Stored data entries
┏━━

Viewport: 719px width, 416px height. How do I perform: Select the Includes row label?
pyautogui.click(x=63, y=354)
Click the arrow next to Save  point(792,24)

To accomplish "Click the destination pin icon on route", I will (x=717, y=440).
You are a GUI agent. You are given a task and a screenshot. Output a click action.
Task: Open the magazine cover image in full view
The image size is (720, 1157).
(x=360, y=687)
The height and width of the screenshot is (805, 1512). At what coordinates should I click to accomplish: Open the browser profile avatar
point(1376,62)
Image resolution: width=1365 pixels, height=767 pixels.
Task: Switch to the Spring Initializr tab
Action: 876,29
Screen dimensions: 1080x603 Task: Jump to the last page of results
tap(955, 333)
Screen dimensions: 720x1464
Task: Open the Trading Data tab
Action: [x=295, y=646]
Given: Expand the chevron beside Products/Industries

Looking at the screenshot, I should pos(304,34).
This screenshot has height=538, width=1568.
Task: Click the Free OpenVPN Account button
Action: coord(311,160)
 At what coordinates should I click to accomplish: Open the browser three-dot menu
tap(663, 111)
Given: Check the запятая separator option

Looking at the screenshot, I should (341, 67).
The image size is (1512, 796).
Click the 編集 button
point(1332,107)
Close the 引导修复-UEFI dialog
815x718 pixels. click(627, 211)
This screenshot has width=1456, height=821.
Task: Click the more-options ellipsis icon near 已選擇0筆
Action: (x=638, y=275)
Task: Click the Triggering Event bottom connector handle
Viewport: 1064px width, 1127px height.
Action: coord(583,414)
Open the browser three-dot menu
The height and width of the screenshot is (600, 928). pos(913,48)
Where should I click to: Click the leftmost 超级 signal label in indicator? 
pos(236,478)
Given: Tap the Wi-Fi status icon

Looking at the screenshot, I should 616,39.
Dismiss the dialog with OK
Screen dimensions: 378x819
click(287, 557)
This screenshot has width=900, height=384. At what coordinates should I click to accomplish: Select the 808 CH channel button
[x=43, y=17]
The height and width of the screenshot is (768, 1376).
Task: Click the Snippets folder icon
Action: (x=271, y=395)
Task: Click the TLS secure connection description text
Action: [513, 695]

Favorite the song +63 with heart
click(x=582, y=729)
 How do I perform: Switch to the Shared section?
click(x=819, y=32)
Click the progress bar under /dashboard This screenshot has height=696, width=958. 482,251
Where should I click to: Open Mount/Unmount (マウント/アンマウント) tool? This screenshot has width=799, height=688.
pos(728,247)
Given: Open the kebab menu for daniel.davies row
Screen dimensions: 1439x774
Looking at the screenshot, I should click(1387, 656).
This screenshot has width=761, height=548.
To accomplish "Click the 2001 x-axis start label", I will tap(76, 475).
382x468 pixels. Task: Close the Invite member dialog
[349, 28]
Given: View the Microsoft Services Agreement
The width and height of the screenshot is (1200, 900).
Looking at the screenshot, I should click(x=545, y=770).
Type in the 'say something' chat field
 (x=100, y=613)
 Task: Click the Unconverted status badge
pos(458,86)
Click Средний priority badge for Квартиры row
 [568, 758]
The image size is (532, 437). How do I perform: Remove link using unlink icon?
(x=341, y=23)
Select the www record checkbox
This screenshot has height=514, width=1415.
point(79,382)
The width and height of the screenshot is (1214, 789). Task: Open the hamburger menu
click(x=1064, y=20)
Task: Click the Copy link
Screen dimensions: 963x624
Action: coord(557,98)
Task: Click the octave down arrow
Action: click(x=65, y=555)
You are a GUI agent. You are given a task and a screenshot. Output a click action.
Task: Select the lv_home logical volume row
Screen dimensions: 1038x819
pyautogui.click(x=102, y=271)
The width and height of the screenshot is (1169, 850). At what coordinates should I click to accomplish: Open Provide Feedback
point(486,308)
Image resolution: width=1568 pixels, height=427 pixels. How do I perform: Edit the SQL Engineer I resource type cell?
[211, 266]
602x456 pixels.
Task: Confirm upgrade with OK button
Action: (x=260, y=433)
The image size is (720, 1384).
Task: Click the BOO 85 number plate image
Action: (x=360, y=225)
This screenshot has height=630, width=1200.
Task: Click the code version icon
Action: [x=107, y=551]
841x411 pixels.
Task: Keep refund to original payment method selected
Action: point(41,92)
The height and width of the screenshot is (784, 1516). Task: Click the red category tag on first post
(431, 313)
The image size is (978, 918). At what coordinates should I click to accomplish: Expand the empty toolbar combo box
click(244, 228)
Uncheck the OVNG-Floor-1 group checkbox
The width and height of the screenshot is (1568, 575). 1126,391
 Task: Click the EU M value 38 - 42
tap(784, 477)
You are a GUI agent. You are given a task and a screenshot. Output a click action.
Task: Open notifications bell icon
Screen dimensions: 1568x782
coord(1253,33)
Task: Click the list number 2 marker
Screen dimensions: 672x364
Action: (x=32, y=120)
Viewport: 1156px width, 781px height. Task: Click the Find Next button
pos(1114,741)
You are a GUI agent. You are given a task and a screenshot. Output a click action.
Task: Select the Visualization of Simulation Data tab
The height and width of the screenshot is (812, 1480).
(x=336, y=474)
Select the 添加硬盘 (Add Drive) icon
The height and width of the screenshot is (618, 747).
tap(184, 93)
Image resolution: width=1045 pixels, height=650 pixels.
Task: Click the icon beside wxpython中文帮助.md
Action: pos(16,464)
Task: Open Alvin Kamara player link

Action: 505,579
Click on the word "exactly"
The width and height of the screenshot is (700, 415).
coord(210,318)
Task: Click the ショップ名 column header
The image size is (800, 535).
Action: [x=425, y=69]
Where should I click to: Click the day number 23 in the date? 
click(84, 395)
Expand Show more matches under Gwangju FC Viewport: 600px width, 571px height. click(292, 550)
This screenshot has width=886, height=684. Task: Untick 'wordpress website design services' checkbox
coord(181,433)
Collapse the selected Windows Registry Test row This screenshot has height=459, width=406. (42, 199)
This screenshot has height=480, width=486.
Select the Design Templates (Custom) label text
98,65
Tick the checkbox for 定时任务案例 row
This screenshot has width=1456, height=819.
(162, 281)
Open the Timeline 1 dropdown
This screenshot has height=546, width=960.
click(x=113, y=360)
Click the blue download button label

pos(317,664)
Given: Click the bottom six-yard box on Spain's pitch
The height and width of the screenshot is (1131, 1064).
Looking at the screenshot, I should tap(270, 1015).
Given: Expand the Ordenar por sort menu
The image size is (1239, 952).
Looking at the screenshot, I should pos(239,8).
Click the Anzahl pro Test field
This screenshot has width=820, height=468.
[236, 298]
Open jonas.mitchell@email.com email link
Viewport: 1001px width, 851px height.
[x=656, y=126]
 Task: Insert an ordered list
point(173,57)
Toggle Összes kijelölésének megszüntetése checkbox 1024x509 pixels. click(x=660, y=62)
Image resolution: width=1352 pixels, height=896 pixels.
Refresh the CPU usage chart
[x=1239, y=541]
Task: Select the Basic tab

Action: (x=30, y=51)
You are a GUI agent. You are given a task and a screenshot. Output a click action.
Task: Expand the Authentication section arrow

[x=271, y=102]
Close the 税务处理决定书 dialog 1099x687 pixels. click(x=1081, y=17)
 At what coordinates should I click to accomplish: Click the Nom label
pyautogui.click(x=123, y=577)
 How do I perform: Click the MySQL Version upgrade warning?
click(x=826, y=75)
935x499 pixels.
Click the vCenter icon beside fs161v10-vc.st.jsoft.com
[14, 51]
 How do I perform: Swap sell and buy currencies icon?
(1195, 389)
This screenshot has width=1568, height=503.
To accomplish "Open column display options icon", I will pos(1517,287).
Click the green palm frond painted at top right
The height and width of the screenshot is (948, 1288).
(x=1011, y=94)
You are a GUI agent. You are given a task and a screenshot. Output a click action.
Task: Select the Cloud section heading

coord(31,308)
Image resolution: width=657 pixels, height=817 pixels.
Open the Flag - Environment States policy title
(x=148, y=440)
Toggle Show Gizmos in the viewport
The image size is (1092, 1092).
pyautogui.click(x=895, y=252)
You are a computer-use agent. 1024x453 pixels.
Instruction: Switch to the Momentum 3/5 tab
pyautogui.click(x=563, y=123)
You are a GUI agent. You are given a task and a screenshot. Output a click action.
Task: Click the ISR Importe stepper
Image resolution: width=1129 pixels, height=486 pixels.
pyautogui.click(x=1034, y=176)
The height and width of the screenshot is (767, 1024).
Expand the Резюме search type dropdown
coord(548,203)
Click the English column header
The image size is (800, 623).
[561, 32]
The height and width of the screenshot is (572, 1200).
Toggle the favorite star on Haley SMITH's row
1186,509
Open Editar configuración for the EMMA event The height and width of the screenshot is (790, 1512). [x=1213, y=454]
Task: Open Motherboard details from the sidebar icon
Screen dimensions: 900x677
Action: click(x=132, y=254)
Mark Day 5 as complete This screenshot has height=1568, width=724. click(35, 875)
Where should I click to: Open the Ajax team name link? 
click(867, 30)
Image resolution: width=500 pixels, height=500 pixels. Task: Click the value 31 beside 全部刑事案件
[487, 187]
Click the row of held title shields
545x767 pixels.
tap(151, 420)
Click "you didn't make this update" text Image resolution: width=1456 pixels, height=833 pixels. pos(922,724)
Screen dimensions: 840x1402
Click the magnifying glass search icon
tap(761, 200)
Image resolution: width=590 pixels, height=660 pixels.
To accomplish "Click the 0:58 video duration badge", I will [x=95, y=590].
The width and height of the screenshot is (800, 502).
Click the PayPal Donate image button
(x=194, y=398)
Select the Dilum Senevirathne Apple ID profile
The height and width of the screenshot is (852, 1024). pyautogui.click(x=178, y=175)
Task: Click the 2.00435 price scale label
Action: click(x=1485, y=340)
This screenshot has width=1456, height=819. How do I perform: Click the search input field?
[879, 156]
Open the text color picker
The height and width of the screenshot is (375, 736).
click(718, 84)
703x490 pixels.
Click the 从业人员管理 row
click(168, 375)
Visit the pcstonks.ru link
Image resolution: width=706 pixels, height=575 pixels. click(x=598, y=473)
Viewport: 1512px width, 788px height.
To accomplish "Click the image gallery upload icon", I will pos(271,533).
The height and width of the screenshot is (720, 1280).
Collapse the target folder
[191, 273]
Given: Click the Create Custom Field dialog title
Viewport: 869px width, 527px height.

┗━━

The required output is the line holding "Given: Click the Create" plus every line after it in the data, reproduced exactly.

Given: Click the Create Custom Field dialog title
Viewport: 869px width, 527px height.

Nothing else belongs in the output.